The survival of OSCC patients is generally poor,16,17 largely due to the low early diagnostic rate. However, this situation is unlikely to be changed due to the lack of effective early diagnostic markers. In this study, we observed that the high expression levels of LUADT1 were correlated with the poor survival of OSCC patients. Therefore, expression levels of LUADT1 measured before treatment may be used to predict the survival, which in turn provides guidance for the selection of therapies and care programs. However, clinical trials bigger sample size are needed to further investigate the prognostic values.
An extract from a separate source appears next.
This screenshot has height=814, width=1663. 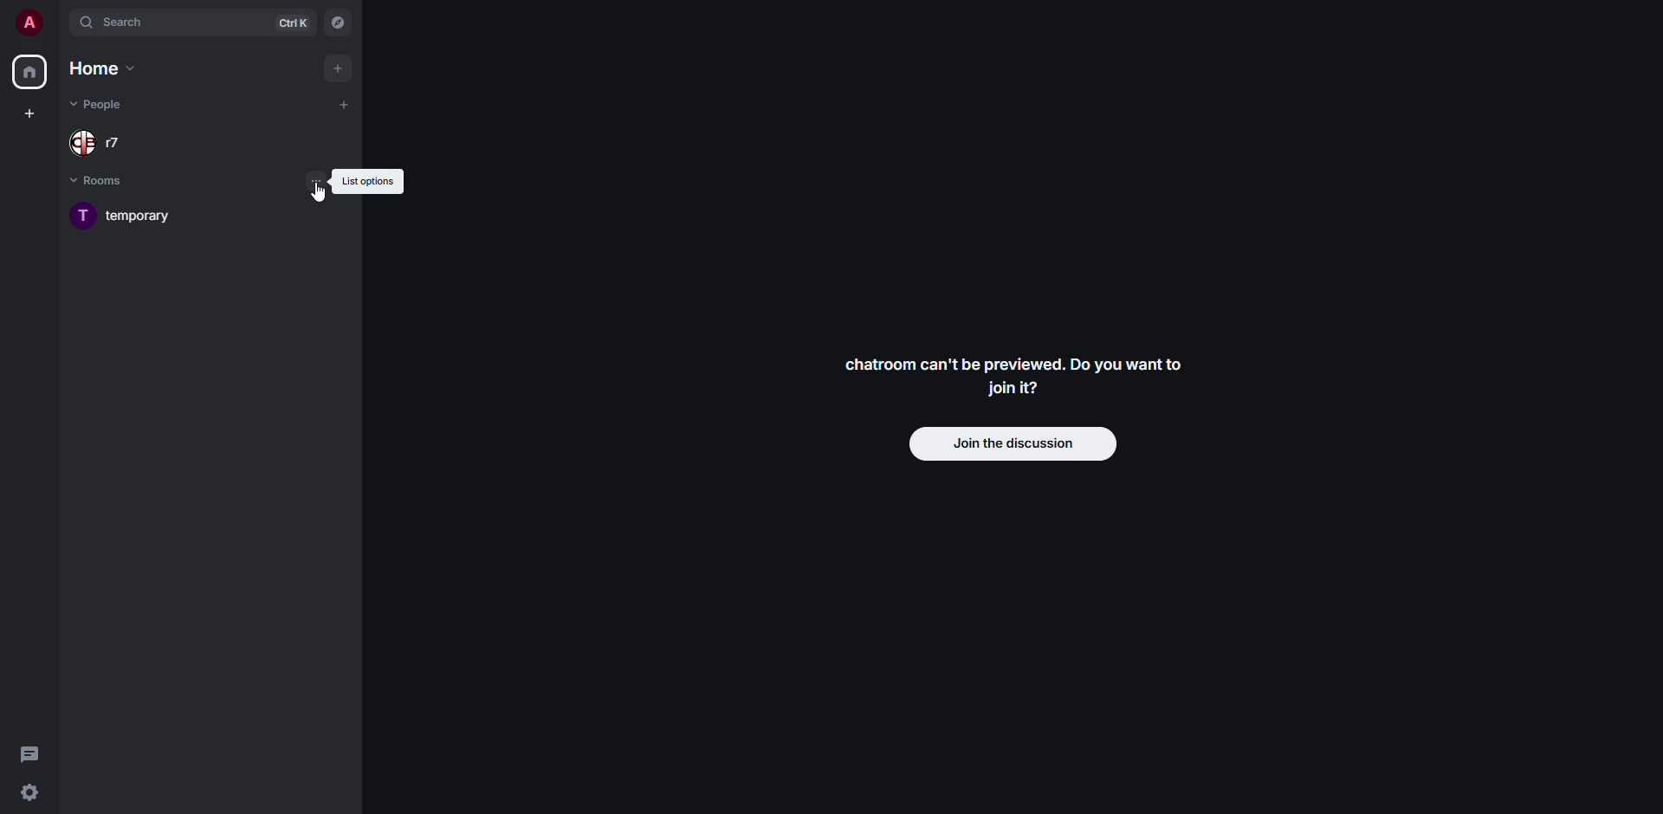 I want to click on cursor, so click(x=318, y=197).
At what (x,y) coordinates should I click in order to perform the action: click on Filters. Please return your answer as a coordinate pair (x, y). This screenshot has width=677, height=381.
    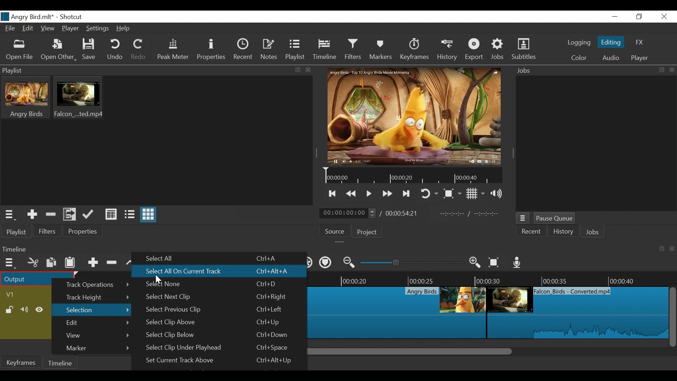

A recent study reported that miR-34a could target GAS1 to promote cell proliferation in papillary thyroid carcinoma.14 Consistently, our study also showed that miR-34a can downregulate GAS1 to suppress cell proliferation in OSCC. Our results showed that LUADT1 and miR-34a could interact with each other, while they did not regulate the expression of each other. Instead, overexpression of LUADT1 led to upregulation of GAS1. Therefore, the most reasonable explanation is that LUADT1 may be an endogenous control of miR-34a to suppress its oncogenic roles. However, the functions of ncRNAs may also rely on their tertiary structures. Therefore, studies on the elucidation of the structure of LUADT1 are also of great importance.

Conclusion

In conclusion, LUADT1 is upregulated in OSCC and may upregulate GAS1 by sponging miR-34a, thereby promoting cell proliferation in OSCC.